Phil CostaRight tackle R.J. Dill grew up in a military family, his father a Navy grad. By the time he arrived in College Park last year, his dad already had passed along plenty of wisdom on the subject of leadership.
Center Phil Costa imparted a few more lessons in the past year, along the way living up to an adage Dill heard long ago.
“There’s two kinds of leaders - leaders who will shove you in the fire, and then there’s leaders you’ll follow into the fire,” Dill said. “I think, for the most part, a lot of us would follow Phil into a fire.”
And so the Maryland offensive line has, with the first two months of the season an inferno for a unit rife with training camp questions that never were resolved.
Maryland (2-6, 1-3 ACC) has started six offensive line combinations in eight games. Nine men have started, and three have missed games because of injury. At the epicenter of it all, attempting to hold things together and offer help for the future, is the stoic Costa.
Any pain remains hidden from view, no doubt tucked with any doubt or detailed analysis of what befell the Terrapins to date. Frustration is acknowledged, in large part because it is the most obvious emotion for a reeling team that is set to visit N.C. State (3-5, 0-4) on Saturday.
“You have to be the rock in the middle, where you can’t show weakness,” Costa said. “You can’t show that, yeah, you lost and you’re hurting this much.”
Clearly it isn’t fun - and not purely because of the results. This is effectively Costa’s line. He’s the lone fifth-year senior in the group, a stark contrast with the five veterans he played with a season ago.
With so many departures, Costa applied his understated approach to shepherding the unit through the offseason. Once an unheralded but smart recruit who offensive line coach Tom Brattan figured would emerge as a low-maintenance, five-year guy, Costa received his own education in figuring out how to get the most out of teammates.
Some responded to yelling.

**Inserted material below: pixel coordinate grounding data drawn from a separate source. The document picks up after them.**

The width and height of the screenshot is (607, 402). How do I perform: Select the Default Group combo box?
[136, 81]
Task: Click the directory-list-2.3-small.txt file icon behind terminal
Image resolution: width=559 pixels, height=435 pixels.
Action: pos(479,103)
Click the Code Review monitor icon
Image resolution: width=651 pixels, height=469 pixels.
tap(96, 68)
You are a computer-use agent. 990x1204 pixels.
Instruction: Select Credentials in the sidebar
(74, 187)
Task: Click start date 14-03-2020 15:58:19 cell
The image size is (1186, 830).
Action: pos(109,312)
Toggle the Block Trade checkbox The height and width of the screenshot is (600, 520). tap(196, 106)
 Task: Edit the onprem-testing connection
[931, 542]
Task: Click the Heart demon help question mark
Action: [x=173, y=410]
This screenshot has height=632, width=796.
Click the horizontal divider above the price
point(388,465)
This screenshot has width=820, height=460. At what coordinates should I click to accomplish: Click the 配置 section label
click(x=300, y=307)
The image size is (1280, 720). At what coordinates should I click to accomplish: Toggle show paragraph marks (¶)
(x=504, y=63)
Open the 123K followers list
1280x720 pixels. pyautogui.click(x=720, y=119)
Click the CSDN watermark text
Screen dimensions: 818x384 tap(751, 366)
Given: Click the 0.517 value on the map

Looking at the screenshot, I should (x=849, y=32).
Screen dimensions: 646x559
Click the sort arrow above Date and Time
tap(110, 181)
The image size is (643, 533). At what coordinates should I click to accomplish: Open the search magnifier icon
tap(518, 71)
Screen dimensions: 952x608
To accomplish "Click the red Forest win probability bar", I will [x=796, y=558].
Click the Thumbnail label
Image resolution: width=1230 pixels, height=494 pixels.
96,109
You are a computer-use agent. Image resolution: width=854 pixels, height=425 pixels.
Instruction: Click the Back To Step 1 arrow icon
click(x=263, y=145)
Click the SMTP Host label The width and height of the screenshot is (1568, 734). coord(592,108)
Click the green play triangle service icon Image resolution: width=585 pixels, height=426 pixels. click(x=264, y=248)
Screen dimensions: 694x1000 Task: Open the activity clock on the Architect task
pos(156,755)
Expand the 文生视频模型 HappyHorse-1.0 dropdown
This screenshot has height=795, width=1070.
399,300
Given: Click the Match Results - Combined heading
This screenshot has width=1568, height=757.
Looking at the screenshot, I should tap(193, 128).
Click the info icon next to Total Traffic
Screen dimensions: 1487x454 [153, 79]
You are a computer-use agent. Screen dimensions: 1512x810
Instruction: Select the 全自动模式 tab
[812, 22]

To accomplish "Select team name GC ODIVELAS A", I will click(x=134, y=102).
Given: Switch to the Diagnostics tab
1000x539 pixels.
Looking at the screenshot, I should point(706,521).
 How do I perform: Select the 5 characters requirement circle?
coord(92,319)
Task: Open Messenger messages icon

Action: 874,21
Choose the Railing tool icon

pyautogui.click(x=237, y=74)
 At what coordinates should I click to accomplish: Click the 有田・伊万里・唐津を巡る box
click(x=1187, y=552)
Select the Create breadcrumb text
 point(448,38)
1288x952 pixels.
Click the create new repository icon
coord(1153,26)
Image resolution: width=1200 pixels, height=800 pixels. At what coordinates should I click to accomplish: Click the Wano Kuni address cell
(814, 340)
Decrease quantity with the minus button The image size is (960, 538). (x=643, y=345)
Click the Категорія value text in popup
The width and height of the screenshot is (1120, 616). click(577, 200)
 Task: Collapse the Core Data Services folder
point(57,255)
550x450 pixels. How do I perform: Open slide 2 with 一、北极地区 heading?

Others needed to be cajoled. But he earned the respect of them all, even if he rarely raised his voice.
“It’s a shame you don’t see its effects on the field right now, and you say, ‘Well, obviously he didn’t do a job,’ ” Brattan said. “But that’s not the case. In the nine years I’ve been here, he probably did the greatest job in the summer getting all these guys on the same page, getting them where they’ve got to be, taking some young guys under his wing and doing it right.”
Some of it is simply innate. Costa considers questions pensively but carefully, occasionally offering a sly grin after a concise reply to convey the presence of far-deeper thoughts he’s in no mood to share. The same deliberateness helps establish good habits in practice.
But last year was instructive as well. Costa saw older players approaching midweek matters the wrong way but would think things would be corrected on Saturdays. Often, they were not.
It is why, amid this year’s struggles, Costa’s priority remains nurturing the likes of Dill, Bennett Fulper, Justin Gilbert and Justin Lewis, freshmen who represent a future more promising and less trying than the present.
“A lot of other guys would be all over the place and saying, ‘What the hell is going on?’ ” said linebacker Alex Wujciak, a close friend of Costa’s. “He’s a guy that understands the bigger picture in life and in football. I think he feels his job is to help these young guys.”